Cerella™ Release Notes
Version 1.1.12 release notes (September 2023)
New Features
Data upload and model-building
- Endpoint data for duplicate compounds are now merged using a default or user- defined merge rule (previously, data was taken from one compound)
- The minimum and maximum number of iteration layers may be specified for the impute and virtual models in hyperparameter optimisation
Data source configuration
- A merge rule for duplicate compounds can now specified for each endpoint
Changes
Data upload and model-building
- Updated to Alchemite v0.71.1 and binary version 20230728
- Synonyms are now extracted from CDD Vault when creating a data source
- The CDD Vault integration has been updated to use the get readout rows API endpoint
- The data upload process is now run in a Kubernetes job
- Predicted values from previous model-building runs are removed from the data matrix if the compound is not included in the uploaded data source(s)

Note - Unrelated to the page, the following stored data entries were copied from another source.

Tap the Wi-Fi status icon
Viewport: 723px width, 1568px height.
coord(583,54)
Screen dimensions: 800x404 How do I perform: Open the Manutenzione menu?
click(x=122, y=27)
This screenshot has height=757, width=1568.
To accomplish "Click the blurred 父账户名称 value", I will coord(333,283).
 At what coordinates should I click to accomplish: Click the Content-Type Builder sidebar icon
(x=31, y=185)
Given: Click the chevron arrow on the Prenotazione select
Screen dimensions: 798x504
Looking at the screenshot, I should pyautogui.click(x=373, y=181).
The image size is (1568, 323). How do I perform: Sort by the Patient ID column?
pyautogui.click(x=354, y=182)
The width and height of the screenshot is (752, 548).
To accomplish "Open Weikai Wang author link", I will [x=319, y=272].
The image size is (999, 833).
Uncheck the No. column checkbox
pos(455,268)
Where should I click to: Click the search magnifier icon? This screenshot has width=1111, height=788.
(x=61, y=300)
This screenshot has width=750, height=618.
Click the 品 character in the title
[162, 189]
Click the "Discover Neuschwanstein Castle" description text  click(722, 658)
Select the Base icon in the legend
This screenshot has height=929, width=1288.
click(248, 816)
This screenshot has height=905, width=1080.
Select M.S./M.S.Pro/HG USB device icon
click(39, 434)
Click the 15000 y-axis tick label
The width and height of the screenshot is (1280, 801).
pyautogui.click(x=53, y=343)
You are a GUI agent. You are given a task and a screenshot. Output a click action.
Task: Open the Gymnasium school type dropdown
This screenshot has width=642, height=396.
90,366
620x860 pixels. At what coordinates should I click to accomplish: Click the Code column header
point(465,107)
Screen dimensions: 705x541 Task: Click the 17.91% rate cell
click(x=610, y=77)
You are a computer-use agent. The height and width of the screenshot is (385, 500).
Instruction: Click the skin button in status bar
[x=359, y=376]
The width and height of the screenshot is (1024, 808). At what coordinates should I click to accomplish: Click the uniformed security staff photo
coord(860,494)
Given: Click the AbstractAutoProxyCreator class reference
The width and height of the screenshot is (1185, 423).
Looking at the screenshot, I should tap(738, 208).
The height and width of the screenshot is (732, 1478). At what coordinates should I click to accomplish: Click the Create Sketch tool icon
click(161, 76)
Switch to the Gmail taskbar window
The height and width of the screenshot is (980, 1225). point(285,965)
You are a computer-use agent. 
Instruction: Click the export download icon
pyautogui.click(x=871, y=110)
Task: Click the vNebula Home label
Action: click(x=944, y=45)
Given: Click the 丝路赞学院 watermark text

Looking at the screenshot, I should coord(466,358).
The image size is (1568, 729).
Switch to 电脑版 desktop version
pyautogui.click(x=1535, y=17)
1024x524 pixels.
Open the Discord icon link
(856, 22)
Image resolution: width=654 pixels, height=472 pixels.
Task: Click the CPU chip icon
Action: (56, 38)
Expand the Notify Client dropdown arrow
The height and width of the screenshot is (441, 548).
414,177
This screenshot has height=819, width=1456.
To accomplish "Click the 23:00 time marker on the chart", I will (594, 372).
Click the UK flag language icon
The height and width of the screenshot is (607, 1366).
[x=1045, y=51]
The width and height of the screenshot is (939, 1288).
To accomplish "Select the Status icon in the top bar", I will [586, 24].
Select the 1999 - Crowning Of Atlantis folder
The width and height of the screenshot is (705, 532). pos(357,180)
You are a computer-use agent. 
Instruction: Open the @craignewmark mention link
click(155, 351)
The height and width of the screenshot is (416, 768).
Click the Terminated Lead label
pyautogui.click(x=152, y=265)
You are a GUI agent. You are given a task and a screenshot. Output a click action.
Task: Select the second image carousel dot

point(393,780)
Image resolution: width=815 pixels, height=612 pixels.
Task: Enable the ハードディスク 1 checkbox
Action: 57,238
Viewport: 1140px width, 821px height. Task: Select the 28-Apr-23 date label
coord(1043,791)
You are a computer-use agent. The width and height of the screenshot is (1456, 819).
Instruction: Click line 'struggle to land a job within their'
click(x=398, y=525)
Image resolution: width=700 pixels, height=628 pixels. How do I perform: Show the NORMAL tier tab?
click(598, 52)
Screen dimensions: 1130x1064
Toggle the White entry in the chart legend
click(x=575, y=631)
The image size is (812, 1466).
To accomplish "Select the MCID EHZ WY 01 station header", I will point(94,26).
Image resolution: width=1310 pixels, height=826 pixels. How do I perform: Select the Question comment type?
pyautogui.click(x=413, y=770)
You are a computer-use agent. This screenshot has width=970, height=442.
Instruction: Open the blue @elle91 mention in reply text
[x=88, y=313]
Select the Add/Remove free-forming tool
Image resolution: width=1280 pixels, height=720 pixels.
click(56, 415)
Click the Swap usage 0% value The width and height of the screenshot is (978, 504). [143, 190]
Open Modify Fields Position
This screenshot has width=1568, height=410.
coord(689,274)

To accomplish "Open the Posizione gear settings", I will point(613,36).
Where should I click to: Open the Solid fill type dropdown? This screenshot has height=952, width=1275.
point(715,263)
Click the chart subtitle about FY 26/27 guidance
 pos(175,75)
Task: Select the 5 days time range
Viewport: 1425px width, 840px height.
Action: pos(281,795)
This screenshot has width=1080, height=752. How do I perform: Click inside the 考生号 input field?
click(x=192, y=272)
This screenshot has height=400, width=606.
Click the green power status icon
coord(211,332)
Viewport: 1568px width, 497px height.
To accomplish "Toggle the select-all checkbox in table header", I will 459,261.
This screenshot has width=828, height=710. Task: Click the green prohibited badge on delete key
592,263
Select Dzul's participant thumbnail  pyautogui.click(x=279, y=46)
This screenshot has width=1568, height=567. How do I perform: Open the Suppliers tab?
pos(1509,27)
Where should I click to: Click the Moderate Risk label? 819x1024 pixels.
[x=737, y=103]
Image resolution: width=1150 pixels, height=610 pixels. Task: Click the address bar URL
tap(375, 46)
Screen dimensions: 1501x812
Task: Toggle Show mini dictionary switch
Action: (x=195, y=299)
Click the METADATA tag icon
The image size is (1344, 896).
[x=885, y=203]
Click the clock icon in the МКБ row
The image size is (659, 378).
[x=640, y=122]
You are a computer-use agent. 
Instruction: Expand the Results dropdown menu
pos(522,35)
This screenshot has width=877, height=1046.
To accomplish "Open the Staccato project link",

- The Upload data, training and prediction option now uses the current user-defined test set (if this has been changed since hyperparameter optimisation was last run)
Web UI
- Compounds and endpoints are now reported for each data source in the data upload report
REST API
- Queries with the unsupported NOT EXISTS operator result in a clear error message
- The performance of query interface data file upload has been improved
- The query interface data source status endpoint now returns the data source name and type
Bug Fixes
Data upload and model-building
- Fixed a bug that resulted in the data upload report generation failing on an invalid structure
- Fixed a bug that resulted in the structure tracker failing to retrieve the correct compounds if client IDs contained hyphens
Web UI
- Fixed bug that resulted in the data upload report view failing to be updated if data upload was re-run
REST API
- Fixed a problem with inconsistent factor errors of x0 and x1 for a Cerella-transformed endpoint
Version 1.1.11 release notes (July 2023)
New Features
Data upload and model-building
- Added a new data upload report, summarising the data sources, compounds and endpoints uploaded for model building.
Web UI
- Added a new System Logs panel, allowing logs for data upload and model-building processes to be viewed and downloaded for a specified date and time range.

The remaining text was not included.